A rocket uses its engine thrust to support its weight against the pull of gravity during the ascent to orbit. As it accelerates closer to orbital velocity, more and more of its weight is balanced by orbital mechanics.
You can visualize this by imagining a rocket that rises a bit off the launch pad and then reduces its acceleration to zero. At that point, the rocket is hovering above the the launch pad, burning fuel to support its weight but otherwise not going anywhere. The rocket would stay there until it ran out of fuel and then crash back onto the pad.
You want to reduce the time the launcher spends supporting its weight with rocket thrust. To do that, you accelerate as quickly as is practical until you get to orbital velocity.

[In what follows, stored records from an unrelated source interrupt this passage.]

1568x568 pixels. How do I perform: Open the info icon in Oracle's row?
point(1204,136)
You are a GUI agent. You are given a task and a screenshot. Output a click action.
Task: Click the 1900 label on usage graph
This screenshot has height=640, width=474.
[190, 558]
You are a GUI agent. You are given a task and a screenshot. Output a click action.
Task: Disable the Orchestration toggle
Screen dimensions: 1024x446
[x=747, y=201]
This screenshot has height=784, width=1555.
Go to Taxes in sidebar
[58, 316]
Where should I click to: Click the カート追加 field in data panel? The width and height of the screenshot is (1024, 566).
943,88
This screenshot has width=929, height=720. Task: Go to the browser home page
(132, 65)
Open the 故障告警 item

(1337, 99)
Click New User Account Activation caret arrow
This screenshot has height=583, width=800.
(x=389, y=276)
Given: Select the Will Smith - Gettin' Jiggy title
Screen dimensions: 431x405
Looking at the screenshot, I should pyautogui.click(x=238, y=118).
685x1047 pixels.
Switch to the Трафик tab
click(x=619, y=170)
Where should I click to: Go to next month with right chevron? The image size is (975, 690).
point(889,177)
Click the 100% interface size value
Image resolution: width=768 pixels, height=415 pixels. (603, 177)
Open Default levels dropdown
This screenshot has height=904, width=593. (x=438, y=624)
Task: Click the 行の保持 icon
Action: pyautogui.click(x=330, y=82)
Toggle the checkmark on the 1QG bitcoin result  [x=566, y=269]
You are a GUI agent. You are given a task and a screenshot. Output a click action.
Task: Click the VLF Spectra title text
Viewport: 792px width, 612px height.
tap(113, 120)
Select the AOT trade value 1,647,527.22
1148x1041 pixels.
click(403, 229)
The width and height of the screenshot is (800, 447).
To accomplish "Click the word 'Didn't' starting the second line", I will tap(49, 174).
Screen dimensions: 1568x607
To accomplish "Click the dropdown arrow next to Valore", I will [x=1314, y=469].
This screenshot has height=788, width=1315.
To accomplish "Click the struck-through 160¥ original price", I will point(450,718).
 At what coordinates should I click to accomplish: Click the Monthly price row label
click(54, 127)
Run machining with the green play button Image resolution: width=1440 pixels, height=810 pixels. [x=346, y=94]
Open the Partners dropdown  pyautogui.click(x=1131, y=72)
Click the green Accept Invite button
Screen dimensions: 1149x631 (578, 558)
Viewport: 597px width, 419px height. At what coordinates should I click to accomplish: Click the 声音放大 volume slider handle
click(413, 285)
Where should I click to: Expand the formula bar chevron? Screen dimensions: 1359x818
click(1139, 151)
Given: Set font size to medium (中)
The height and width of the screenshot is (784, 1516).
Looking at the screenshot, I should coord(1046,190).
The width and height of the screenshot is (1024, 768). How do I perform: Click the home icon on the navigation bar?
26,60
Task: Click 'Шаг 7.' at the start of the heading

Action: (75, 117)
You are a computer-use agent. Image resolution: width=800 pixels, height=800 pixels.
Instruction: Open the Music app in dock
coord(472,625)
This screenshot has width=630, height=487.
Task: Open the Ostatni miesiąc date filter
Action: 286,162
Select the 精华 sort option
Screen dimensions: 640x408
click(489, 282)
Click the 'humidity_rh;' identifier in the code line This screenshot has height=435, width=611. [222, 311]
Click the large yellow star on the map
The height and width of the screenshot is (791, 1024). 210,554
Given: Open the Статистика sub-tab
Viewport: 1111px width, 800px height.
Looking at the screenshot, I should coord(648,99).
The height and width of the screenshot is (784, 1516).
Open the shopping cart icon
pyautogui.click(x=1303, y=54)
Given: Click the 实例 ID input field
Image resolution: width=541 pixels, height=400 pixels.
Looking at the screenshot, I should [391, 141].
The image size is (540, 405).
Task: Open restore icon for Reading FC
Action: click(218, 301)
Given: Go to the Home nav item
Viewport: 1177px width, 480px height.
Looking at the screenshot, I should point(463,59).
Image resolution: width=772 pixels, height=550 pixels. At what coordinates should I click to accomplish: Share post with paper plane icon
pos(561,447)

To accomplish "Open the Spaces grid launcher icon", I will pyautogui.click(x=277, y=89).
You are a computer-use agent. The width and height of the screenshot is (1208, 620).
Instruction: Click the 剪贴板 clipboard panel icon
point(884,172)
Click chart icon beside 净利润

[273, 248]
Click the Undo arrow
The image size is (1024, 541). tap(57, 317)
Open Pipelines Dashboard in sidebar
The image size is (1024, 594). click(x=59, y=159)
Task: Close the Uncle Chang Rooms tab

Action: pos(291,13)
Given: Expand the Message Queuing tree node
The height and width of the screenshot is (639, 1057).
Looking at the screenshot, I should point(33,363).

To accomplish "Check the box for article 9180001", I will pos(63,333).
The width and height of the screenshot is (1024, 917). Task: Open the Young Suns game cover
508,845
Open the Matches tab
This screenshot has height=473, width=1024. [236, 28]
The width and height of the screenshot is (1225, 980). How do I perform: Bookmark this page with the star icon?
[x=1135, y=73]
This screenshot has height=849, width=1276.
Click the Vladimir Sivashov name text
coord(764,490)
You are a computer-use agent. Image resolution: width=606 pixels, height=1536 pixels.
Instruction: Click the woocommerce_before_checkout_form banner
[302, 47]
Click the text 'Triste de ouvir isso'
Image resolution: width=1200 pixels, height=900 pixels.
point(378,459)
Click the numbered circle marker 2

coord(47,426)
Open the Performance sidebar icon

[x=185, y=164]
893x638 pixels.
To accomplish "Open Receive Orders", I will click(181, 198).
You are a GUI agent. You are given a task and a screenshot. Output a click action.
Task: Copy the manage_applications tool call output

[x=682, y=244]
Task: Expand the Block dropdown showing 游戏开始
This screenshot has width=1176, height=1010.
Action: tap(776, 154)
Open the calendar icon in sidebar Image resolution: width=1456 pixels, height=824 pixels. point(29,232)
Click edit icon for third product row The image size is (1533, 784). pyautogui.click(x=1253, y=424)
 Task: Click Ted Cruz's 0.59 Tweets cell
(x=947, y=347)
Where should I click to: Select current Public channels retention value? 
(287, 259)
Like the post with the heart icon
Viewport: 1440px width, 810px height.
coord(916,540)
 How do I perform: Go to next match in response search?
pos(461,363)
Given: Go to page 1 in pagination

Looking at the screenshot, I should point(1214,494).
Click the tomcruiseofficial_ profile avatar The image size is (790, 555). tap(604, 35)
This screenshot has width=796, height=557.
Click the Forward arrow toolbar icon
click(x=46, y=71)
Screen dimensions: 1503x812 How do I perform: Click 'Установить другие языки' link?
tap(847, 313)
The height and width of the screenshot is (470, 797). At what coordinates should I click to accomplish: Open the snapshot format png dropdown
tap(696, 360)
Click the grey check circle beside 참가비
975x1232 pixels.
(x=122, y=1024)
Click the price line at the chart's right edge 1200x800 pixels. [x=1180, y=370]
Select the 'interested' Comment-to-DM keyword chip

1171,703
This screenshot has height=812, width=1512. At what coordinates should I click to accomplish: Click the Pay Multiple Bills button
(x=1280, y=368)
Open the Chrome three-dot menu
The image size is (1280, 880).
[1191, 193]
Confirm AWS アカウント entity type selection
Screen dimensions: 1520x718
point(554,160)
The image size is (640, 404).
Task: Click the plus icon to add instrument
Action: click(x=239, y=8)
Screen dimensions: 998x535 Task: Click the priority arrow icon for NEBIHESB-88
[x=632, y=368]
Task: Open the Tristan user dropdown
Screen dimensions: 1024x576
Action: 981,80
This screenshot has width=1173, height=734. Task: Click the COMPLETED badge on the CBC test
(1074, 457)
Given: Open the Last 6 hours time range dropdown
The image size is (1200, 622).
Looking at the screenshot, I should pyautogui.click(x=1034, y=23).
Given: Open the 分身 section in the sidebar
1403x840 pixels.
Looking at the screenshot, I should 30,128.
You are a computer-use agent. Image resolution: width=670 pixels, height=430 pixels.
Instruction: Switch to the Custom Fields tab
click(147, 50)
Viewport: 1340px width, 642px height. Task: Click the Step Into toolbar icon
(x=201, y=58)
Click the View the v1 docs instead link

Aerodynamic forces present a trade-off. The force of air resistance is called "dynamic pressure," usually expressed with the symbol q in aerodynamic equations. Dynamic pressure is a function of the velicty of the rocket and the density of the atmosphere (rho) it is traveling through. (The equation for dynamic pressure is q = 1/2 * rho * V^2.) If you want to limit the dynamic pressure, you might have to shape the velocity profile so that your vehicle does not exceed a certain maximum velocity until it rises into the thinner atmosphere at altitude.
The Space Shuttle does this, throttling back its engines slightly for a few seconds during ascent to limit the dynamic pressure on the vehicle (hence the phrase "max q" followed by "throttle up" in the callouts). But even then, this condition lasts for only a few seconds and the vehicle resumes its maximum acceleration as soon as it can.
Climb fast. Accelerate down range.
The Shuttle trajectory is actually more vertical than you would expect, getting out of the atmosphere as quickly as possible and then bending over to accelerate more parallel to Earth's surface.
If you can rise above most of Earth's atmosphere before you accelerate to orbital velocity, you avoid structural loads on the spacecraft as well as aerodynamic friction. Once you are out of the atmosphere, you can bend your trajectory downrange -- that is, in the direction you want to go -- and then accelerate. Your rocket might even lose some altitude during this maneuver, using Earth's gravity to trade some of its potential energy for forward velocity. If you plan it carefully, you can reduce the amount of time the spacecraft spends standing on its rocket exhaust and get back most of the energy you put in during the climb to altitude.
So, in general, for ascent, faster acceleration is better.
Coming home without a heat shield
At the other end of the trip you might be able to get by with nothing more than a stainless steel hull for your spacecraft if you have enough fuel to burn.
For the return trip, the rocket will be traveling at least 25,000 ft/sec in orbit, and more than 35,000 ft/sec coming back from the moon. To reduce atmospheric heating, you have to decelerate very quickly. That would require a retrorocket burn that gives the vehicle very high acceleration. If you delerate slowly, the rocket's trajectory will take you deep in the atmosphere while you still have most of your orbital velocity.
If you could decelerate very fast, essentially to zero forward velocity, you could handle the reentry with nothing more exotic than stainless steel. David Burkhead demonstrated this in his studies for his suborbital sports rocket. You would need to burn almost as much fuel for this maneuver as you needed to get to orbit in the first place, which might make it impractical, but that's how to avoid exotic materials for a heat shield.
So, again, for descent, faster acceleration is better.